» **Objectives**:
1. Summarize the blog post in two sentences.
2. Reproduce, word for word, everything in the blog post from "Saturday, April 29, 2006" down to "her own right.".

╭─ Text segment

Saturday, April 29, 2006

Back to the Mothership

I've been thinking quite a lot at the moment about the way I feel about my mother, specifically as a woman. Talking to my friends, it seems like we tend to see our mothers in a negative light, in that we don't want to grow up to be them, without looking at how much they've managed to achieve. I don't know quite why this popped into my head, I guess it was when I was trying to think about what made me a feminist in the first place. I was drawn over and over again to the moment when I first realised that my mother was a woman in her own right.

That sounds really selfish I know, but it was easy to miss (especially for a self-obsessed adolescent girl). I think on the whole, mothers are quite easy to take for granted. However, there was one morning when my mother was driving my sister and I into town. She was a in a bit of a funny mood and had been snapping all morning and as we were going round a very large roundabout, suddenly exclaimed "I'm fed up with people treating me like I'm a mother and not a person!".

╰─
╭─ Data extract

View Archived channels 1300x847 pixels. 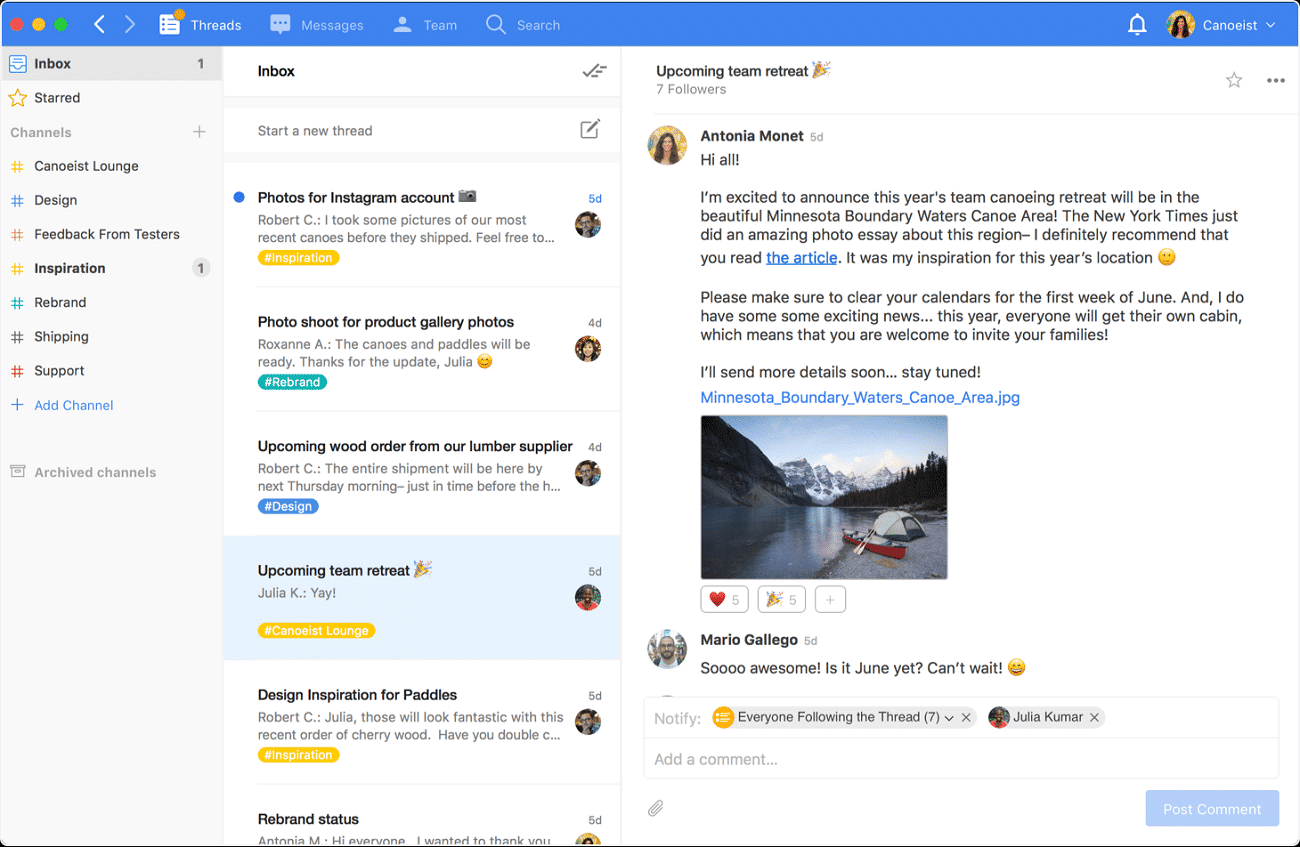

╰─

» **Answers in order**:
1. The writer observes that people tend to see their mothers negatively and do not want to become them, overlooking how much their mothers have achieved, and links the origin of the writer's own feminism to the moment of first realizing that the mother was a woman in her own right. That moment came one morning when the mother, driving the writer and a sister into town, suddenly exclaimed that she was fed up with people treating her like a mother and not a person.

2.
Saturday, April 29, 2006

Back to the Mothership

I've been thinking quite a lot at the moment about the way I feel about my mother, specifically as a woman. Talking to my friends, it seems like we tend to see our mothers in a negative light, in that we don't want to grow up to be them, without looking at how much they've managed to achieve. I don't know quite why this popped into my head, I guess it was when I was trying to think about what made me a feminist in the first place. I was drawn over and over again to the moment when I first realised that my mother was a woman in her own right.